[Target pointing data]
════════════════════

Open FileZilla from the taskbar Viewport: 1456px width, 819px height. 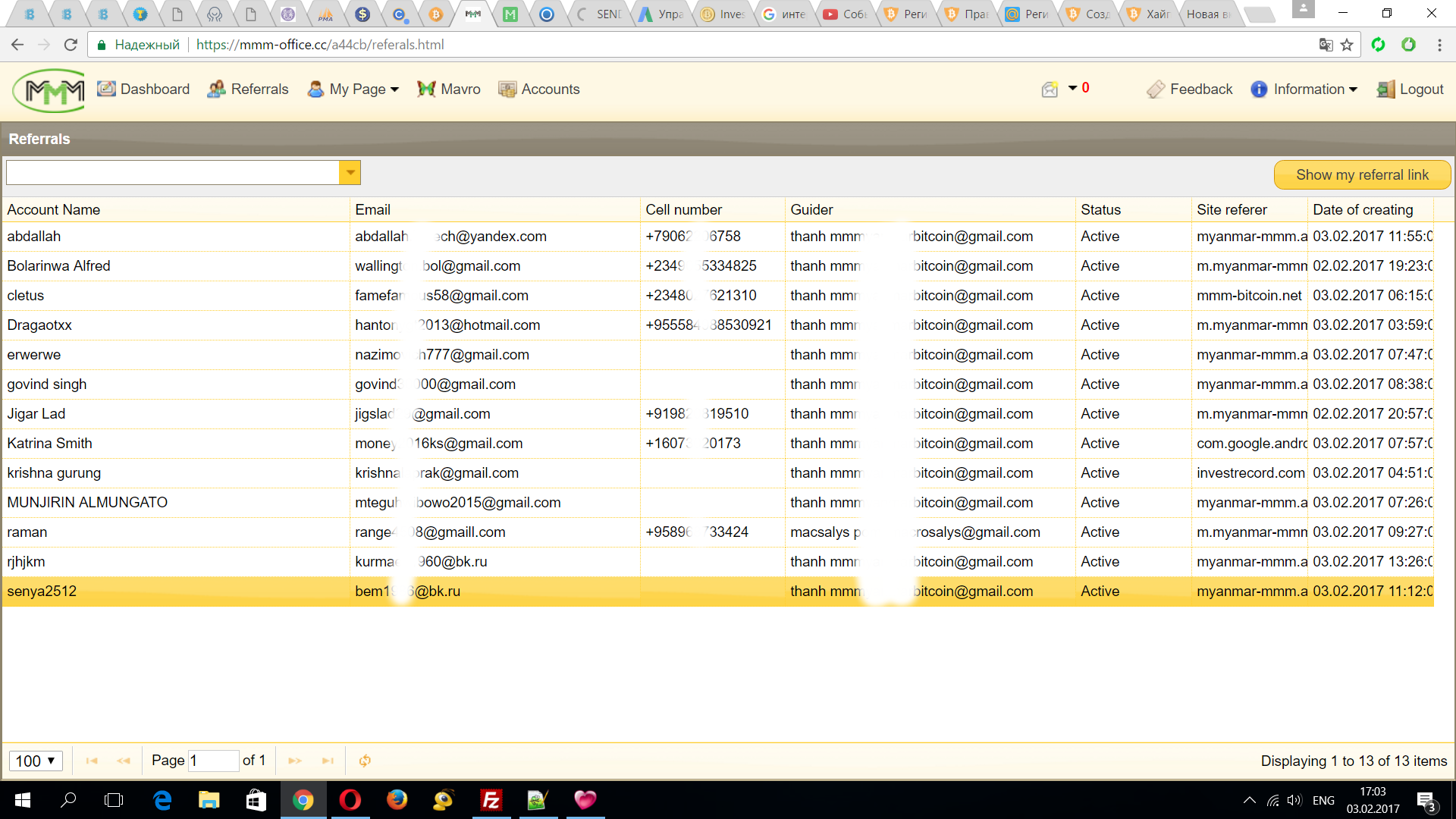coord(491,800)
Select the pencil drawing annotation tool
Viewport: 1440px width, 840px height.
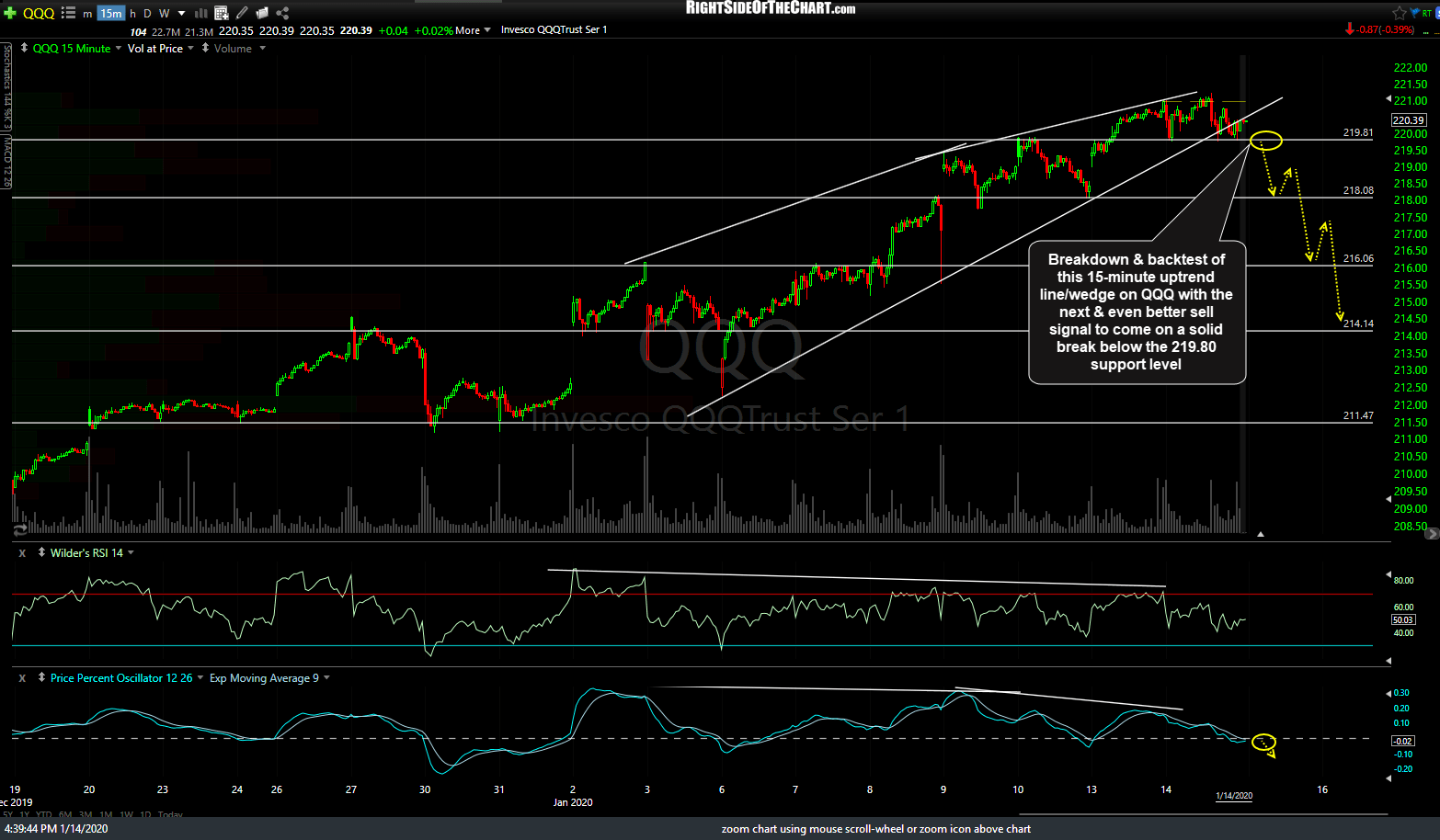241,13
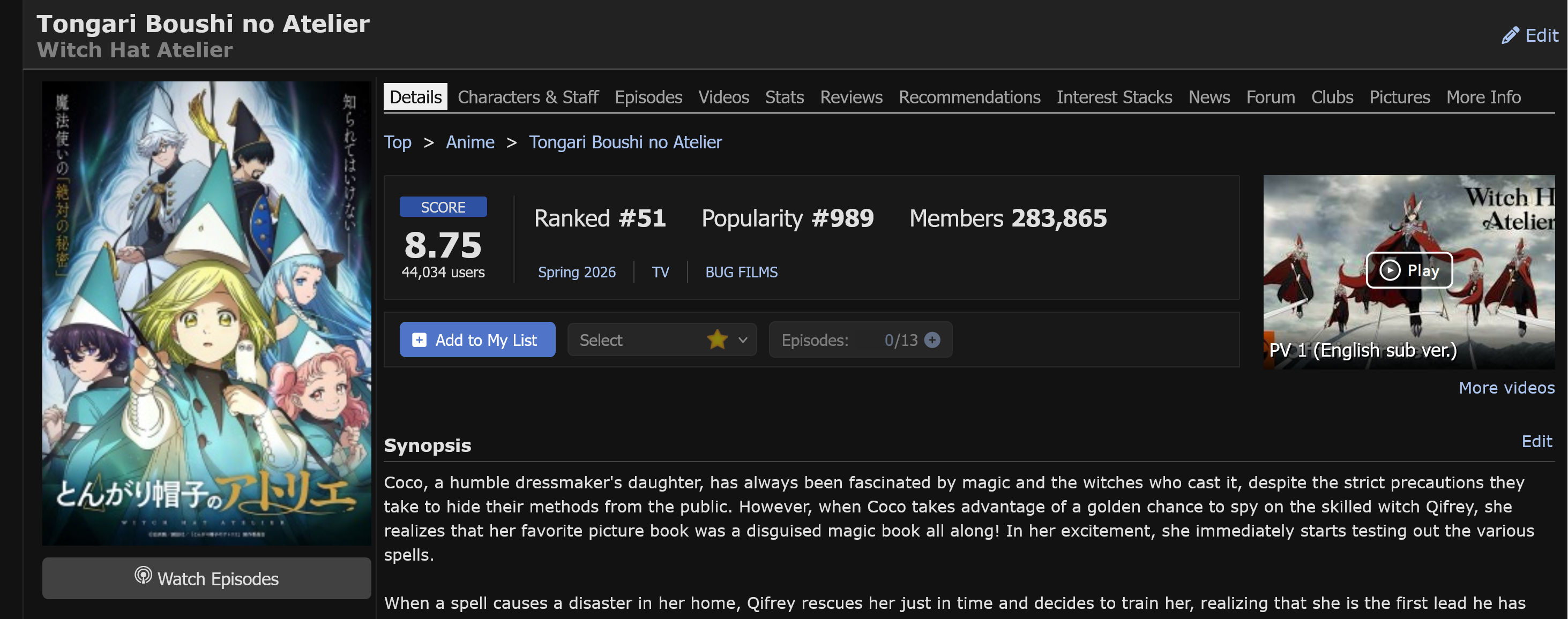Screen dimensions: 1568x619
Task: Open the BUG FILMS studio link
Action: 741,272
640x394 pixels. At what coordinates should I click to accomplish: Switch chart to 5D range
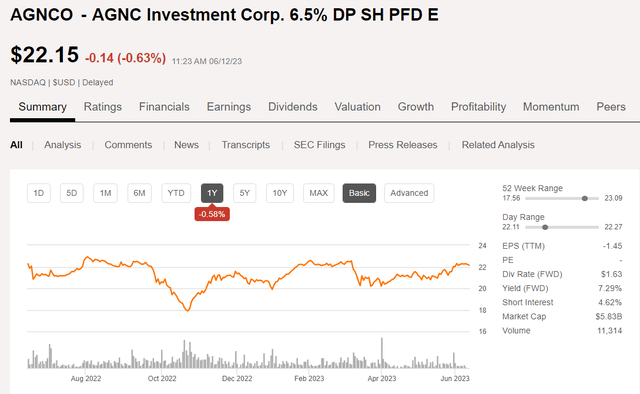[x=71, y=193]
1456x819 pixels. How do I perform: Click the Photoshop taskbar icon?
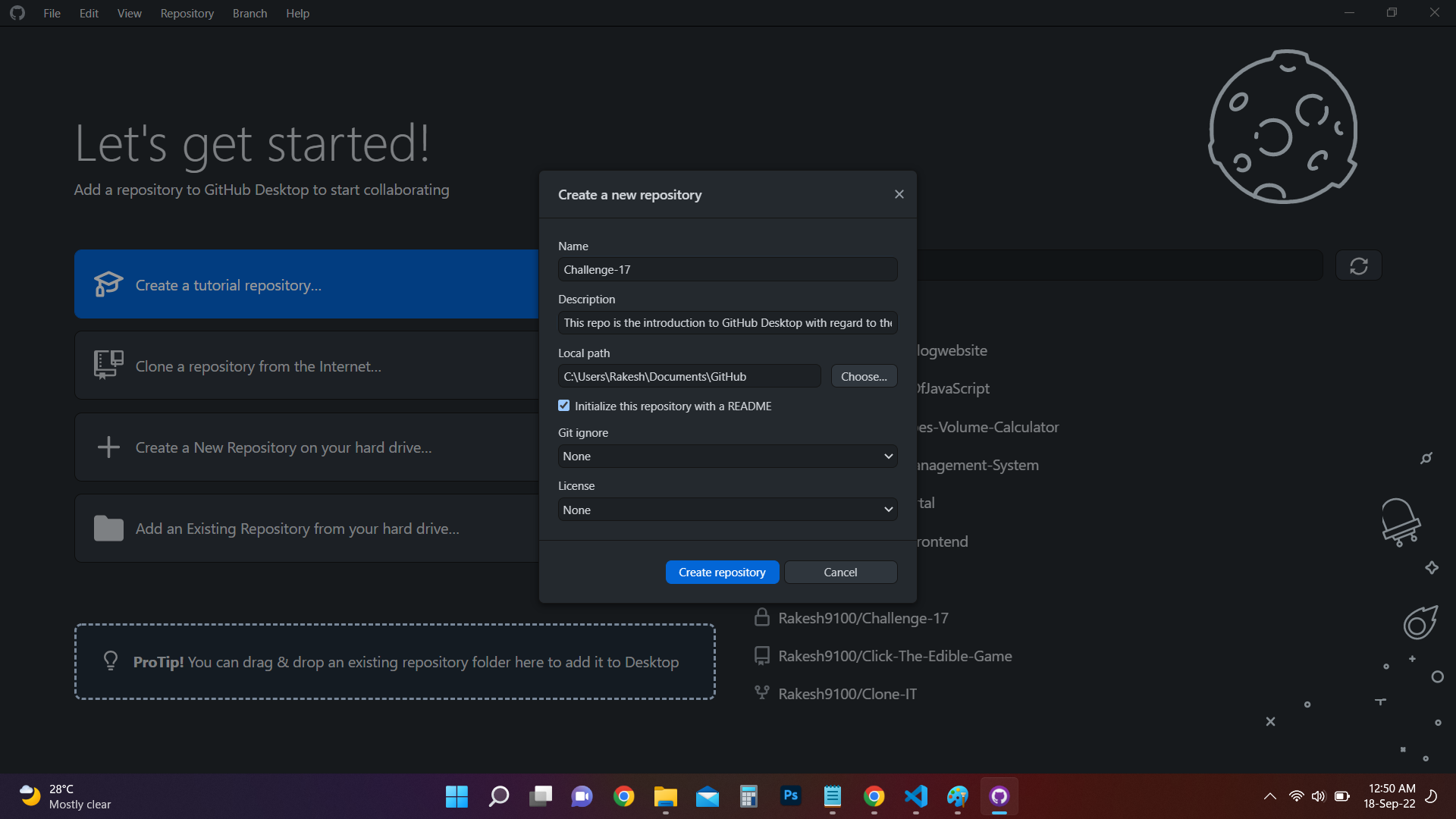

════════════════════

GOAL:
Identify every line in the entries above that contains the string "pixels", where case counts, and copy each of those lines.

ANSWER TO THE EXERCISE:
640x394 pixels. At what coordinates should I click to accomplish: Switch chart to 5D range
1456x819 pixels. How do I perform: Click the Photoshop taskbar icon?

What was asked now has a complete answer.